23

El miércoles por la mañana, cuando Lash entró en el vestíbulo de Eden, cruzó el laberinto de seguridad y se apeó en el piso dieciséis, casi se le hicieron las nueve y media. Recorrió el pasillo de color violeta claro y fue directamente al bar sin pasar por su despacho, que tenía las luces apagadas.

—¿Qué, un café solo como una catedral? —dijo Marguerite, la chica de la barra, que parecía anticiparse a todas las necesidades.

—Tu café exprés es el mejor de toda el área metropolitana, Marguerite. Sueño con él desde que subí al coche.

—Con la de cafeína que te metes en el cuerpo, rey, podrían ponerte ruedas y llegarías solo.

Lash bebió un par de sorbos. El líquido ardiente calentó sus brazos y sus piernas cansadas, y aceleró su corazón. Sonrió a Marguerite y volvió al pasillo.

Le había costado bastante levantarse. Tenía sueño, pero no por cansancio físico. Irónicamente, la urgencia desesperada de la búsqueda parecía tener efectos retardantes sobre su persona. Toda su experiencia le decía que no estaba abordando bien el caso. Era un error leer listados de ordenador en un despacho. ¿Que ayudaban a clasificar y a crear un perfil? Sin duda, pero para cazar a un presunto asesino que podía estar a punto de cometer otro crimen había que salir a la calle, seguir todas las pistas y hablar con familiares y testigos. Estar sentado en un rascacielos, recopilando datos lejos de los cadáveres y de los escenarios de los crímenes, le parecía una locura.

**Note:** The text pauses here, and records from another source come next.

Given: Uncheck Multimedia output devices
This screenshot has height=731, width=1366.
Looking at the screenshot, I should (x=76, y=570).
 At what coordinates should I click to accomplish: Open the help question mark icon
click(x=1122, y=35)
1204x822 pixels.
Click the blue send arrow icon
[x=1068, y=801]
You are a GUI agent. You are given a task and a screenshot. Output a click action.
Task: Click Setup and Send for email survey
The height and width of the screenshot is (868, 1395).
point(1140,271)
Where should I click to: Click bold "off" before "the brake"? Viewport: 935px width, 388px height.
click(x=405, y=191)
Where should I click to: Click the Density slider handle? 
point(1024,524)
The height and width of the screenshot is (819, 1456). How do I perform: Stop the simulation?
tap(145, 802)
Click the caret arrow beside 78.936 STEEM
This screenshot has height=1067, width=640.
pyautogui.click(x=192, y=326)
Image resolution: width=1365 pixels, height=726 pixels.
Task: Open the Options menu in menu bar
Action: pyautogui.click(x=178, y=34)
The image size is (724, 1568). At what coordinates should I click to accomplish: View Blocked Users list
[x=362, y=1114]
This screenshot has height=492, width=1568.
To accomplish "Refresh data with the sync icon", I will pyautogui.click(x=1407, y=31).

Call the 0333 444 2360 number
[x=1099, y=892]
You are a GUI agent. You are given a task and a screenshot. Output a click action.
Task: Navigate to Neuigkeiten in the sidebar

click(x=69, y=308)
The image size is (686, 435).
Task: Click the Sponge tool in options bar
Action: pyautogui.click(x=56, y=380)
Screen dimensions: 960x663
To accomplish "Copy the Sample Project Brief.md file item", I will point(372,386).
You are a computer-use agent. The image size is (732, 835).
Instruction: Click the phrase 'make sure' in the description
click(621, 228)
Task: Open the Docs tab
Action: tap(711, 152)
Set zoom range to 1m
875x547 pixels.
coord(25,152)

Por desgracia, solo contaba con eso: con la inimitable capacidad de obtener datos de Eden.

Al llegar al despacho, miró por la ventanilla y vio que el montón de cajas de pruebas ya cubría toda una pared. Justo cuando acababa de entrar y dejar la taza en la mesa, llegaron Mauchly y Tara.

—¡Ah, está aquí, doctor Lash! —exclamó Mauchly—. Como ve, el proceso de recogida ha terminado antes de lo esperado.

Tara sonrió a Lash y se acercó al terminal para pasar su pulsera por el escáner. Mientras tanto Mauchly cerró la puerta y bajó las persianas.

—Empezaremos por los tres obsoletos —dijo.

—¿Y si no encontramos al asesino? —respondió Lash.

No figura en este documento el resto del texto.